Routing optimization in a humanitarian context¶
Note: All notebooks need the environment dependencies as well as an openrouteservice API key to run
Routing optimization generally solves the Vehicle Routing Problem (a simple example being the more widely known Traveling Salesman Problem). A more complex example would be the distribution of goods by a fleet of multiple vehicles to dozens of locations, where each vehicle has certain time windows in which it can operate and each delivery location has certain time windows in which it can be served (e.g. opening times of a supermarket).
In this example we'll look at a real-world scenario of distributing medical goods during disaster response following one of the worst tropical cyclones ever been recorded in Africa: Cyclone Idai.
Cyclone Idai floods in false color image on 19.03.2019; © Copernicus Sentinel-1 -satellite (modified Copernicus Sentinel data (2019), processed by ESA, CC BY-SA 3.0 IGO), source
In this scenario, a humanitarian organization shipped much needed medical goods to Beira, Mozambique, which were then dispatched to local vehicles to be delivered across the region. The supplies included vaccinations and medications for water-borne diseases such as Malaria and Cholera, so distribution efficiency was critical to contain disastrous epidemics.
We'll solve this complex problem with the optimization endpoint of openrouteservice.
import folium
from folium.plugins import BeautifyIcon
import pandas as pd
import openrouteservice as ors
The logistics setup¶
In total 20 sites were identified in need of the medical supplies, while 3 vehicles were scheduled for delivery. Let's assume there was only one type of goods, e.g. standard moving boxes full of one medication. (In reality there were dozens of different good types, which can be modelled with the same workflow, but that'd unnecessarily bloat this example).
The vehicles were all located in the port of Beira and had the same following constraints:
- operation time windows from 8:00 to 20:00
- loading capacity of 300 [arbitrary unit]
The delivery locations were mostly located in the Beira region, but some extended ~ 200 km to the north of Beira.
Their needs range from 10 to 148 units of the arbitrary medication goods
(consult the file located at ../resources/data/idai_health_sites.csv
).
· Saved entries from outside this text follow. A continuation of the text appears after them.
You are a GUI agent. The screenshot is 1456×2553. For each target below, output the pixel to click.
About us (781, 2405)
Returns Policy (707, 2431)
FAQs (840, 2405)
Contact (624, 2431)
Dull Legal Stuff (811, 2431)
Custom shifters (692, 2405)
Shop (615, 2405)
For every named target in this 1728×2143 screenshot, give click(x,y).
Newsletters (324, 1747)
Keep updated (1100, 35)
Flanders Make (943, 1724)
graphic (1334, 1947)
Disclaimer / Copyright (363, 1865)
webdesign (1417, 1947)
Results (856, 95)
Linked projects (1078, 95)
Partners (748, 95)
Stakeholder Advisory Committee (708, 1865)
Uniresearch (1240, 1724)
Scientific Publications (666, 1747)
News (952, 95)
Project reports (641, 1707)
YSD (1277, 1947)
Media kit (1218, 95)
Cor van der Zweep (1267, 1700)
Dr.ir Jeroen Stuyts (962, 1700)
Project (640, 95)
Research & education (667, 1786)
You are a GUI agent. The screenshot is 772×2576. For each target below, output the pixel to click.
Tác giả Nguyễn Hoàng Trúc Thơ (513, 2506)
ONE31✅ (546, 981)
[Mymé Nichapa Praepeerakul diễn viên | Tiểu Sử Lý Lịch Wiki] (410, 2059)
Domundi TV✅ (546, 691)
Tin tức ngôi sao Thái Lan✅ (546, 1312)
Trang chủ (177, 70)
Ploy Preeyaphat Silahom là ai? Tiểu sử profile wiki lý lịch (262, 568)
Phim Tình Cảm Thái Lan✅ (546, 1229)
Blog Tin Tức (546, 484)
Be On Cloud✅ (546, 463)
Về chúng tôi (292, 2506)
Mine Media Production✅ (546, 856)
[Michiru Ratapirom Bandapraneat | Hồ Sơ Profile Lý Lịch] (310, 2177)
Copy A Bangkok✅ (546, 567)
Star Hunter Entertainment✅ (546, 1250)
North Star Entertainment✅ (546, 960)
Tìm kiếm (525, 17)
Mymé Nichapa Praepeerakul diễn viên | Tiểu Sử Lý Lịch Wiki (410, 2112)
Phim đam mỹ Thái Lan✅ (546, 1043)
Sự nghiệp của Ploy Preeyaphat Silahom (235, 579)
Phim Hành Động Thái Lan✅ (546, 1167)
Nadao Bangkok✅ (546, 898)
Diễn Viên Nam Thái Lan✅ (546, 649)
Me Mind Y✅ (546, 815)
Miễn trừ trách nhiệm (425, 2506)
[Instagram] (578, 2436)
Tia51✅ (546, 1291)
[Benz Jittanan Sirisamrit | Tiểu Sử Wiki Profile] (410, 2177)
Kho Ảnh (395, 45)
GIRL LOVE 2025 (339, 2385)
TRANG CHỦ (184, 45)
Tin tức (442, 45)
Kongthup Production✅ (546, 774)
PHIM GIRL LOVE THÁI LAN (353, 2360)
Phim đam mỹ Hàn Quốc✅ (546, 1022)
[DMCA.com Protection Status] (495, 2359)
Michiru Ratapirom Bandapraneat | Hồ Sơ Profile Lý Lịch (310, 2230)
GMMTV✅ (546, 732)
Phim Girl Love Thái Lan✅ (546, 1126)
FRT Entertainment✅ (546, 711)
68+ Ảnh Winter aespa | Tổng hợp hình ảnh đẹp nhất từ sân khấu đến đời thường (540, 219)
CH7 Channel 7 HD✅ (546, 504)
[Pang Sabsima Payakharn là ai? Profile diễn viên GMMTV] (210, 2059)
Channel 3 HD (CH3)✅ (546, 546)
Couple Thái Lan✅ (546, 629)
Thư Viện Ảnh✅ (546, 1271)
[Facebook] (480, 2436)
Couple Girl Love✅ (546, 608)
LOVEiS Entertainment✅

Let's look at it in a map.
# First define the map centered around Beira
m = folium.Map(location=[-18.63680, 34.79430], tiles='cartodbpositron', zoom_start=8)
# Next load the delivery locations from CSV file at ../resources/data/idai_health_sites.csv
# ID, Lat, Lon, Open_From, Open_To, Needed_Amount
deliveries_data = pd.read_csv(
'../resources/data/idai_health_sites.csv',
index_col="ID",
parse_dates=["Open_From", "Open_To"]
)
# Plot the locations on the map with more info in the ToolTip
for location in deliveries_data.itertuples():
tooltip = folium.map.Tooltip("<h4><b>ID {}</b></p><p>Supplies needed: <b>{}</b></p>".format(
location.Index, location.Needed_Amount
))
folium.Marker(
location=[location.Lat, location.Lon],
tooltip=tooltip,
icon=BeautifyIcon(
icon_shape='marker',
number=int(location.Index),
spin=True,
text_color='red',
background_color="#FFF",
inner_icon_style="font-size:12px;padding-top:-5px;"
)
).add_to(m)
# The vehicles are all located at the port of Beira
depot = [-19.818474, 34.835447]
folium.Marker(
location=depot,
icon=folium.Icon(color="green", icon="bus", prefix='fa'),
setZIndexOffset=1000
).add_to(m)
m
The routing problem setup¶
Now that we have described the setup sufficiently, we can start to set up our actual Vehicle Routing Problem. For this example we're using the FOSS library of Vroom, which has recently seen support for openrouteservice and is available through our APIs.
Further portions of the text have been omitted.